- What is needed: Up to and including the line with "Click the JSON parser features info icon", please reproduce the lines below exactly, beginning with the first.

Source records
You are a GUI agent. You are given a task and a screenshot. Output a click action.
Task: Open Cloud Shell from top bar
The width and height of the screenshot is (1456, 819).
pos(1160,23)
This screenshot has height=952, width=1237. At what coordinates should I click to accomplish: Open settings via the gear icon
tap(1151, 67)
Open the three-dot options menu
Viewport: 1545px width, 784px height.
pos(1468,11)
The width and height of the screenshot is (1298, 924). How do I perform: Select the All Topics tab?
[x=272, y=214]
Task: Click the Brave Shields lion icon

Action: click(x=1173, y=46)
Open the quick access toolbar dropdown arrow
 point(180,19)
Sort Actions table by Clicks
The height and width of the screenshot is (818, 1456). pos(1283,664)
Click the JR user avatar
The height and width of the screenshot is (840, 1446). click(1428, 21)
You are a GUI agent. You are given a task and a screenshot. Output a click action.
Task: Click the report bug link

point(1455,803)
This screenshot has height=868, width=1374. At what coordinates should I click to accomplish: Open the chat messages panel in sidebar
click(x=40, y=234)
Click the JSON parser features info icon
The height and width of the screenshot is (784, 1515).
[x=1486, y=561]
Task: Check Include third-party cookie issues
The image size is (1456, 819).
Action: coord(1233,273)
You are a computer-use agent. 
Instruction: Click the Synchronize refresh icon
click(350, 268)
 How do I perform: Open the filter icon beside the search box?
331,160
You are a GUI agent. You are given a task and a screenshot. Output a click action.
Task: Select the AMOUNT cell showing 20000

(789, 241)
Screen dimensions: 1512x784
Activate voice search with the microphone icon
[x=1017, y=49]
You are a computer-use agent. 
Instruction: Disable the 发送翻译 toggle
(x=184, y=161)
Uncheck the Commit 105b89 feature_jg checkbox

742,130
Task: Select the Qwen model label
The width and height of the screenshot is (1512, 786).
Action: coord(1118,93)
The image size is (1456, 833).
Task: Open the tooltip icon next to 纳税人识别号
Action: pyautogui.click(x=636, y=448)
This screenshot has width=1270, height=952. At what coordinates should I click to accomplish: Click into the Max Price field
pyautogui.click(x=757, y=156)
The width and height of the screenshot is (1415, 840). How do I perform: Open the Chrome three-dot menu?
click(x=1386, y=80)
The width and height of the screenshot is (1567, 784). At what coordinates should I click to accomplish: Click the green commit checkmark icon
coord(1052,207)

- Answer for this exercise:
You are a GUI agent. You are given a task and a screenshot. Output a click action.
Task: Open Cloud Shell from top bar
The width and height of the screenshot is (1456, 819).
pos(1160,23)
This screenshot has height=952, width=1237. At what coordinates should I click to accomplish: Open settings via the gear icon
tap(1151, 67)
Open the three-dot options menu
Viewport: 1545px width, 784px height.
pos(1468,11)
The width and height of the screenshot is (1298, 924). How do I perform: Select the All Topics tab?
[x=272, y=214]
Task: Click the Brave Shields lion icon

Action: click(x=1173, y=46)
Open the quick access toolbar dropdown arrow
 point(180,19)
Sort Actions table by Clicks
The height and width of the screenshot is (818, 1456). pos(1283,664)
Click the JR user avatar
The height and width of the screenshot is (840, 1446). click(1428, 21)
You are a GUI agent. You are given a task and a screenshot. Output a click action.
Task: Click the report bug link

point(1455,803)
This screenshot has height=868, width=1374. At what coordinates should I click to accomplish: Open the chat messages panel in sidebar
click(x=40, y=234)
Click the JSON parser features info icon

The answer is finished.